- **Work request**: Return only what runs from the line containing "View item details for row 1" through the last line of the entries below, exactly, omitting pictures.

- **Input data**:
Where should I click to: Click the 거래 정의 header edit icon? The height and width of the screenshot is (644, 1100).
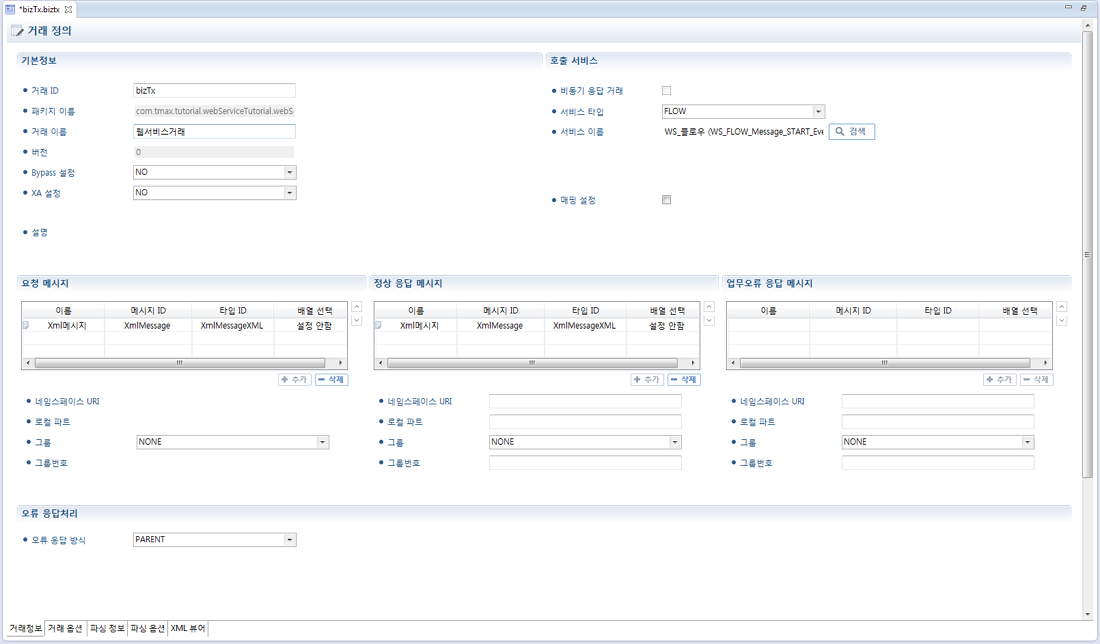pyautogui.click(x=17, y=31)
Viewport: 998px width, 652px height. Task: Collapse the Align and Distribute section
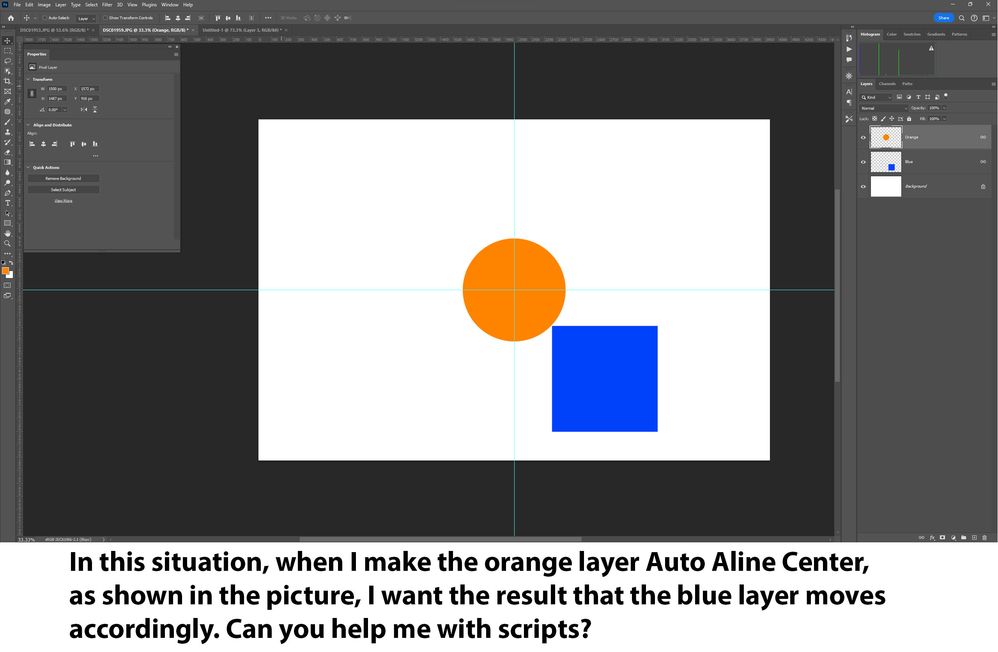[28, 124]
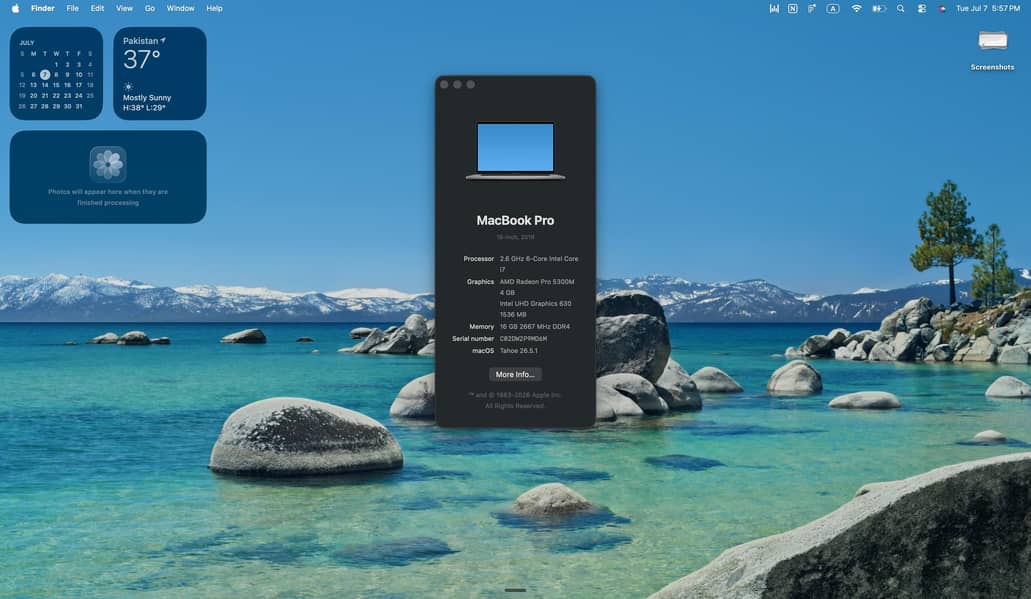Screen dimensions: 1031x599
Task: Click the Notion icon in menu bar
Action: pos(792,9)
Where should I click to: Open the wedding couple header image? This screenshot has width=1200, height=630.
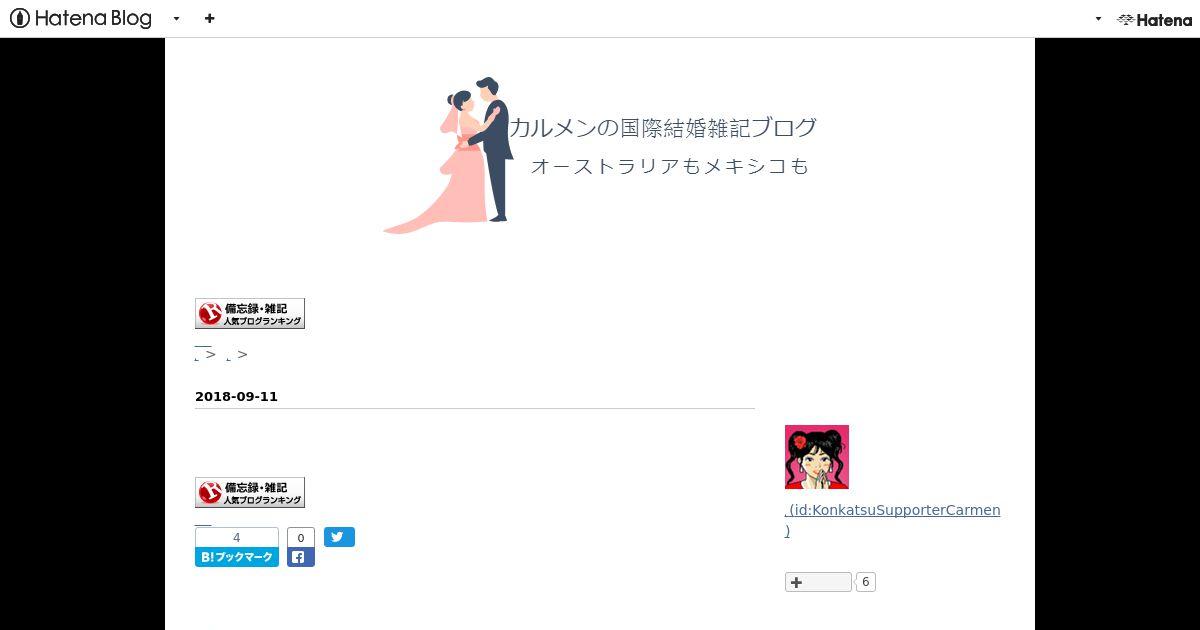pos(448,156)

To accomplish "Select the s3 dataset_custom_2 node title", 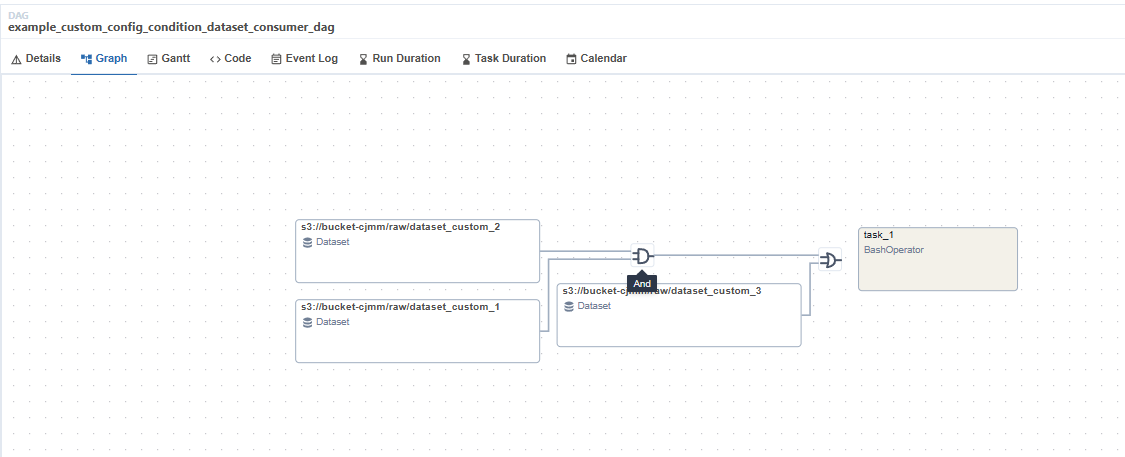I will click(x=400, y=227).
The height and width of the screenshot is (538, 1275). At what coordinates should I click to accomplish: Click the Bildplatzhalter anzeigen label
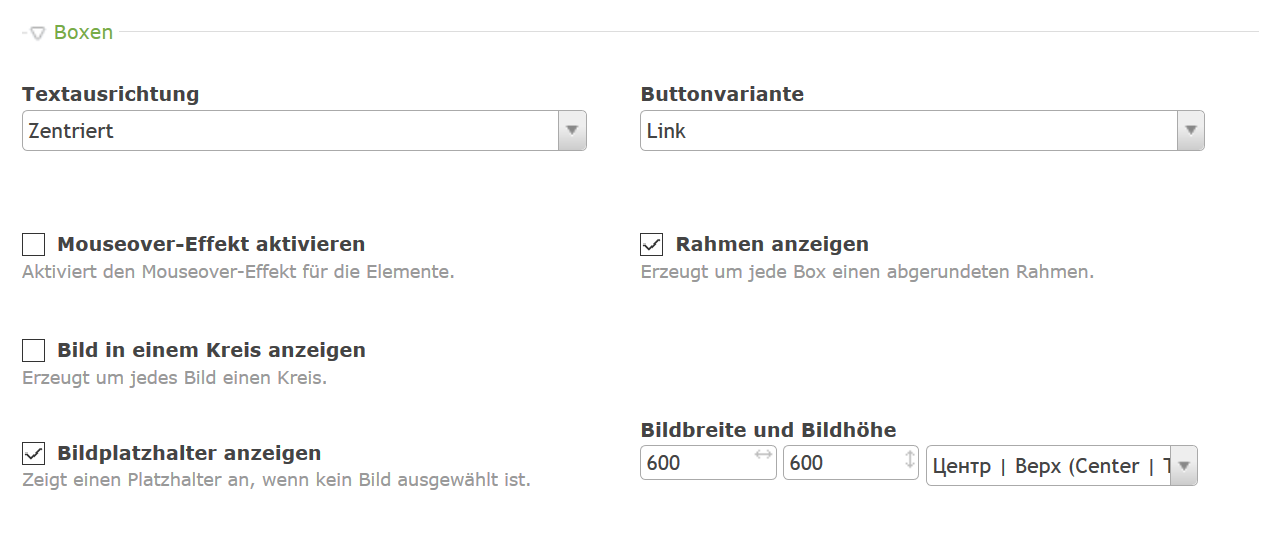click(x=189, y=453)
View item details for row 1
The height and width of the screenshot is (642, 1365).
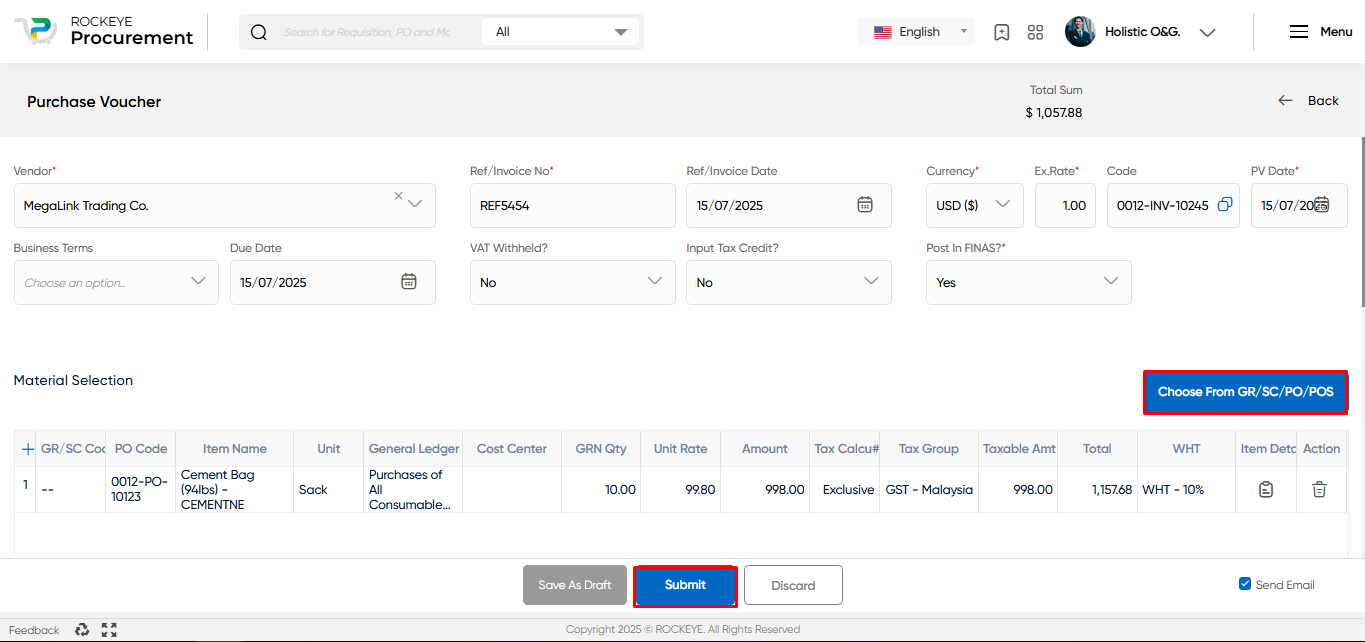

- **Exercise result**:
View item details for row 1
The height and width of the screenshot is (642, 1365).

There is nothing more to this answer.